Semua orang berhak mengklaim dirinya nasionalis. Begitupun saya. Meski semasa kuliah pernah berkecimpung dalam organisasi berhaluan nasionalis, namun bukan berarti sebelumnya saya bukan nasionalis. Nasionalisme yang nyata itu saya temukan di sela-sela mengintip Indonesia dalam bingkai sejarah penderitaan.
Dalam capture dunia media, kita kerap menemukan nasionalisme menjadi semacam identitas politik yang kerap dipertentangkan dengan cap-cap yang lain, seperti nasionalisme - religius. Alih-alih ingin merona bingkai kebangsaan yang semakin kokoh dan mengakar. Justru malah memagari antar-antar kelompok, sehingga mudah terklasifikasi dalam bahasa politik elektoral. Lihat fenomena kontestasi pemilihan presiden dan wakil presiden 2019 mendatang. Padahal bahasa 'abangan dan religius' itu lebih mudah dicerna dibanding 'nasionalis-religius'.
Lantas mengapa 'nasionalisme dalam frame politik kekuasaan sebagai komunitas 'yang kurang saleh dalam beragama' lebih dapat diterima dibanding bahasa lugas: abangan.
Kegagalan akut, kita belum tuntas mendefinikan nasionalisme, nasionalis, dan bahkan nation itu sendiri. Memang sulit, jika kita menelaahnya lebih rigid. Benedict Anderson, seorang Indonesianis asal Cornell University berkata, "Selama ini para teoritisi nasionalisme telah sering didera kebingungan [mendefinisikan nasionalisme], kalau tidak bisa dikatakan kegusaran,......... Nasionalisme belum pernah melahirkan pemikir besarnya sendiri: nasionalisme tak punya tokoh-tokoh semacam Thomas Hobbes, Alexis de Tocqueville, Karl Marx, atau Max Weber," - Imagined Communities.
Menurutnya, ada beberapa kondisi paradoks yang dianggap mengakibatkan kegusaran para teoritikus dalam mengartikan nasionalisme. Meski di satu ada konsep Ernast Renan tentang nasionalisme, tapi tidak cukup menjawab perubahan sosio-kultural suatu komunitas masyarkat.
Salah satu kondisi tersebut adalah perubahan dan pembaharuan objektif suatu bangsa atau komunitas masyarakat bagi sejarawan tidak dibarengi dengan perubahan subjektifitas para nasionalis. Kita dapat mendedah bahwa kecepatan perubahan jaman, berlinier dengan perubahan cara pandang dan perilaku orang-orang Indonesia dalam segala hal tidak diiringi kemajuan konseptualisasi nasionalisme itu sendiri.

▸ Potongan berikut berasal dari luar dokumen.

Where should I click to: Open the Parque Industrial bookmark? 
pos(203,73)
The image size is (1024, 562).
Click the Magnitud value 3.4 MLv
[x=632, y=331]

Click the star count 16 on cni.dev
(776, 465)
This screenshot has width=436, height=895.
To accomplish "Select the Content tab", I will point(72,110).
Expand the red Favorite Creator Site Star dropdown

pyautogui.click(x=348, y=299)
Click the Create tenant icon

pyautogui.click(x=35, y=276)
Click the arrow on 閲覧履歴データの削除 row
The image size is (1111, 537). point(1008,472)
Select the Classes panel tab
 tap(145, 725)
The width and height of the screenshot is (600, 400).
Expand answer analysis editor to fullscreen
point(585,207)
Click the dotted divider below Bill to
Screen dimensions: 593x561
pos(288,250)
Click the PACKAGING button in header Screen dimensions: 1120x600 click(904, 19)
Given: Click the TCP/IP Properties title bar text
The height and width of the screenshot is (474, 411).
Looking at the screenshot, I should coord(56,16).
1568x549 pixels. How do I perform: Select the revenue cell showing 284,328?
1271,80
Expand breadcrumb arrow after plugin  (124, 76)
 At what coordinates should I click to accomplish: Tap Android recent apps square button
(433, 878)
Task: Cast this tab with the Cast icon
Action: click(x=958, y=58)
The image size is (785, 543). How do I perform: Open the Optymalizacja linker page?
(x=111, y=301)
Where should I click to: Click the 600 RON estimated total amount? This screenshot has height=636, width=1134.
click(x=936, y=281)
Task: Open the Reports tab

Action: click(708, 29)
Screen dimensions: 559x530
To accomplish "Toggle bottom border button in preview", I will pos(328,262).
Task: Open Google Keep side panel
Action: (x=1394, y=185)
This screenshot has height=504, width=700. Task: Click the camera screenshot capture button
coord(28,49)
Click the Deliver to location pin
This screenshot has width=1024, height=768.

Kita masih diajari cara 'mencintai' Indonesia bukan 'mencintai dan kawin' dengan segenap rasa gregetan dengan kondisi bangsa yang tidak pasti. Alhasil, bangsa ini sering menyembunyikan luka-luka tanpa mencoba mengobati, seperti tentang kemiskinan, pelanggaran HAM, birokrasi korup, pencemaran lingkungan menjadi aib negara yang mandek di meja-meja rapat pemerintah. Pada gilirannya, mengkritik negara beserta masa lalunya adalah mencemooh dan menghina, tapi di satu sisi kita tidak diajari cara membangun kritik.
Di buku-buku diktat tentang kewarganegaraan, bangunan konsep nasionalisme kita masih mandek pada bias visual semata: bahwa negara ini, Indonesia, adalah negara kaya sumber daya alam, dengan sekitar 17.000 pulau beserta 500 suku bangsa dan bahasa.
Akhir kata, penggalian terhadap nasionalisme, beserta dengan konsep dan definisinya masih belum paripurna. Memang tak akan paripurna. Ya, kita telah menyelesaikan perkara Indonesia dalam arti Sabang sampai Merauke dan Miangas sampai Rote. Akan tetapi persoalan yang lebih pokok ialah melukis ulang kebangsaan kita yang lebih rasional.
Pada tatatran ini instrumen pokok dalam mengajari kita 'kawin' dengan Indonesia adalah kekuasaan politik. Acuan masyarakat kita untuk menginternalisasi nilai-nilai kebangsaan ialah seberapa empati negara sebagai sebuah alat dapat dijalankan dengan tepat guna. Saya tidak ingin berandai, "Jika kita terus-terusan terklasifikasi dalam identitas nasionalitas dan religiuitas atau bahkan kader ormas A atau B maka kita gagal dalam menjadi makhluk yang rasional, afalaa taqiluun, afalaa tatafakkaruun".
*Tulisan tidaklah utuh. Maka saya tidak berharap kalian paham apa yang saya maksud
Dalam capture dunia media, kita kerap menemukan nasionalisme menjadi semacam identitas politik yang kerap dipertentangkan dengan cap-cap yang lain, seperti nasionalisme - religius. Alih-alih ingin merona bingkai kebangsaan yang semakin kokoh dan mengakar. Justru malah memagari antar-antar kelompok, sehingga mudah terklasifikasi dalam bahasa politik elektoral. Lihat fenomena kontestasi pemilihan presiden dan wakil presiden 2019 mendatang. Padahal bahasa 'abangan dan religius' itu lebih mudah dicerna dibanding 'nasionalis-religius'.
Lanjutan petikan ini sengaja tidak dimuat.